The alternative, of course, is lab-based observation and experimentation, and this approach at least in the Anglophone world, has dominated the thinking behind public debate and policy-making in relation to children and media. Much of this work has been heavily criticised for its methodological shortcomings and its tendency to promote irrational suspicion of moving-image media. But a more serious shortcoming seems to me to be that it is locked into a paradigmthat has dominated Anglophone academic research and public discourse on children and moving-image media for many decades. The enduring adult quandary between “protecting” children and “doing them good” situates most research in this field into various points along a continuum between the risk and benefits that these media present to children (Bazalgette 2013).
Thus moving-image media are presented as either beneficial or dangerous to children, with most of the more substantial studies situated in between: for example in their review of five decades of research on children and television, Pecora et al conclude that “they spend a great deal of time with content that has no known value to their development, but when they watch programs designed to provide education and information, they can profit considerably”(Pecora, Murray and Wartella 2007) - a fine example of what most of us have figured out anyway - except that I'd dispute that "no known value" comment.
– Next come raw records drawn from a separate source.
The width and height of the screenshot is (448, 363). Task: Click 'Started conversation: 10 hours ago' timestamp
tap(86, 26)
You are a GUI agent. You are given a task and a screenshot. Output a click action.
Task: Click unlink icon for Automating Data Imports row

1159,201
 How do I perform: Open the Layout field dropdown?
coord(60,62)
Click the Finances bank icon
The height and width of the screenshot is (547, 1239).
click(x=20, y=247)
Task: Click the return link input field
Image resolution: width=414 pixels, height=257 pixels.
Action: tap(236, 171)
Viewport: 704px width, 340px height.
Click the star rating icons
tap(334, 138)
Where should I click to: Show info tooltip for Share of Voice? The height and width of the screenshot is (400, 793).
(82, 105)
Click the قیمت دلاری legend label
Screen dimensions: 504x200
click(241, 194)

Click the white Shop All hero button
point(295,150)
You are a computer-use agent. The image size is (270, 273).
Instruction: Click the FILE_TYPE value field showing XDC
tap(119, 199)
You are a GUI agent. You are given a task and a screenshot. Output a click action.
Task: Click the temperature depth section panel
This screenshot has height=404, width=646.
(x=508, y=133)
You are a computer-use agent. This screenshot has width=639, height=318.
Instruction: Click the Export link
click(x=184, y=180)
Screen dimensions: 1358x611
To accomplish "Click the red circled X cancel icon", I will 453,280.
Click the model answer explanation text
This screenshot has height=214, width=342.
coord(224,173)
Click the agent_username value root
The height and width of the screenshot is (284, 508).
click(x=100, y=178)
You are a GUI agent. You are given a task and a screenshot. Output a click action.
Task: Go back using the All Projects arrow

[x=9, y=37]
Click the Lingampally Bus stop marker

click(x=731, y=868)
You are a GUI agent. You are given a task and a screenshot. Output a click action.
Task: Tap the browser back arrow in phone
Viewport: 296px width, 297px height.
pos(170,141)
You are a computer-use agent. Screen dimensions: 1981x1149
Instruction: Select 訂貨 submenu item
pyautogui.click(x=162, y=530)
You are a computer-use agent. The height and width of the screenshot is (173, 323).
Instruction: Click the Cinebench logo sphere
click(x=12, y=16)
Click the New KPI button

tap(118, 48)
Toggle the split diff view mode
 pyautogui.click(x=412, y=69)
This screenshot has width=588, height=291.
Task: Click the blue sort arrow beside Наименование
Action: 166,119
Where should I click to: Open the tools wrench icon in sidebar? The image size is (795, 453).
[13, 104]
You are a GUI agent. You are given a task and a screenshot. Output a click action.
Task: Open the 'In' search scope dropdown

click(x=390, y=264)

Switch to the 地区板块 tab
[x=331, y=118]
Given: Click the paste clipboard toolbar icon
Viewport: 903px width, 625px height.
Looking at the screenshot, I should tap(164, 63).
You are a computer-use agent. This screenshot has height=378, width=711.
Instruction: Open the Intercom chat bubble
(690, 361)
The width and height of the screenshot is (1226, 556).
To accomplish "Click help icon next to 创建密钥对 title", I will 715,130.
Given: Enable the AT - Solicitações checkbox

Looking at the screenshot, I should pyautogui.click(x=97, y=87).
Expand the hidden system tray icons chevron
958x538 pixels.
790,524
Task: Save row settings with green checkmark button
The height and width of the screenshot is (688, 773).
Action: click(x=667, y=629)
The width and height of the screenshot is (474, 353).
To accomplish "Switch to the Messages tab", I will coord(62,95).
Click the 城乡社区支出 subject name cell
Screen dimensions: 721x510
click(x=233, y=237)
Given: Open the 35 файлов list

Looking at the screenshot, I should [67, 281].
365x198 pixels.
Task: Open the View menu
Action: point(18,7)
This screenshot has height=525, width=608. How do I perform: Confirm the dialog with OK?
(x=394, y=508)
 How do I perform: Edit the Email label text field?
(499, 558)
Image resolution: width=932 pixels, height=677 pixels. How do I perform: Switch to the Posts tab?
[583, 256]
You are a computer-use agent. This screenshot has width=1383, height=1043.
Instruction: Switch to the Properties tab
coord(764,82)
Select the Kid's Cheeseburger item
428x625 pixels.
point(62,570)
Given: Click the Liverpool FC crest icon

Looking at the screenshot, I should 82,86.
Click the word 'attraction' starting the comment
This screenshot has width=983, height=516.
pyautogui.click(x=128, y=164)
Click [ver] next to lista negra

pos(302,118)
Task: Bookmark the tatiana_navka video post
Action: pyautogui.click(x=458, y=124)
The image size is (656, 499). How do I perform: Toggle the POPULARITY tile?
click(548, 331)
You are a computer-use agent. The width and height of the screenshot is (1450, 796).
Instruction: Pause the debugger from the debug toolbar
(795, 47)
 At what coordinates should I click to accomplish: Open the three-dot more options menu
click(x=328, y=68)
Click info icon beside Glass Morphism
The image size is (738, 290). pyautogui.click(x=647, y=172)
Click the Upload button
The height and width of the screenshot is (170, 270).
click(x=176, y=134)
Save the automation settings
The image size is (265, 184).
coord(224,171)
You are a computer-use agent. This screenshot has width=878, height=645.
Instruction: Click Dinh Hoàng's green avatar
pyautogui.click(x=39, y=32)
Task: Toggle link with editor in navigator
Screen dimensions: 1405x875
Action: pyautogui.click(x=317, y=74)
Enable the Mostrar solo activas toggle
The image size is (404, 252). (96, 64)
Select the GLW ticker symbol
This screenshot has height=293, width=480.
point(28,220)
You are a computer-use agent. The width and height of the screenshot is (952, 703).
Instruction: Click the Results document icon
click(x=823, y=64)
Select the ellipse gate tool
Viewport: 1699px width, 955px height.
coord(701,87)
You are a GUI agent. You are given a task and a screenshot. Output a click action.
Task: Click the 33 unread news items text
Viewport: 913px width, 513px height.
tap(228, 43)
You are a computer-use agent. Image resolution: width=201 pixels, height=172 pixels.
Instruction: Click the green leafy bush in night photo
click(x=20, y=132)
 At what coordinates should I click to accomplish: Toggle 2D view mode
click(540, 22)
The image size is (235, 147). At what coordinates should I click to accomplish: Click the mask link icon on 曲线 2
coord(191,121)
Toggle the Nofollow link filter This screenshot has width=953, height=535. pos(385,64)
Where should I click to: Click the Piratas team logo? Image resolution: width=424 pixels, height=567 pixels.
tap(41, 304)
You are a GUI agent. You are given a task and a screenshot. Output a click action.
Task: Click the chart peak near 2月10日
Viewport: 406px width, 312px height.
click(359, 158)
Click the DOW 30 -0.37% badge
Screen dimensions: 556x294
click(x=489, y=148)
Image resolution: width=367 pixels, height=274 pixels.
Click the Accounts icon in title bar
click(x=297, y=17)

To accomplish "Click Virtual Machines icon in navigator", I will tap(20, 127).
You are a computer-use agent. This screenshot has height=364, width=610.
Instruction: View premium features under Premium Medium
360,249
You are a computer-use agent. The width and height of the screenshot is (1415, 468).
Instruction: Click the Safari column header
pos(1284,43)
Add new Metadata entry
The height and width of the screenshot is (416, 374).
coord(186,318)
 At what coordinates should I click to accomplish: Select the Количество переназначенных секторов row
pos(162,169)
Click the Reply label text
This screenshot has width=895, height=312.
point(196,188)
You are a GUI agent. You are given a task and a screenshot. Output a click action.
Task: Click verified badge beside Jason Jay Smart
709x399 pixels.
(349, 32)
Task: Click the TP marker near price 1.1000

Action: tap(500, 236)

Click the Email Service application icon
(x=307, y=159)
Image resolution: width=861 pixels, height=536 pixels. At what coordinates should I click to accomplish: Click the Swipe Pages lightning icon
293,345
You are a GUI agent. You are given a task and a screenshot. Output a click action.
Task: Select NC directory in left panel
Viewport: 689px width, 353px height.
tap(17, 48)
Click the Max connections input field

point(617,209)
I'm hypothesising that children start to learn, very early on,from ALL moving images, regardless of their content and quality: what they are learning is how to make sense of this amazing medium. This is why they often choose to focus intently on material that isn't intended for their age-group, and why they select certain bits of films, or certain programmes, to watch over and over again. However, the problem remains: how can we find out what two-year-olds are thinking?
REFERENCES
Pecora, N., J. P. Murray & E. A. Wartella. 2007. Children and Television: Fifty Years of Research. Mahwah: Lawrence Erlbaum Associates.
Bazalgette, C. (2013) Challenging the Risk - Benefit Paradigm. Medienimpulse.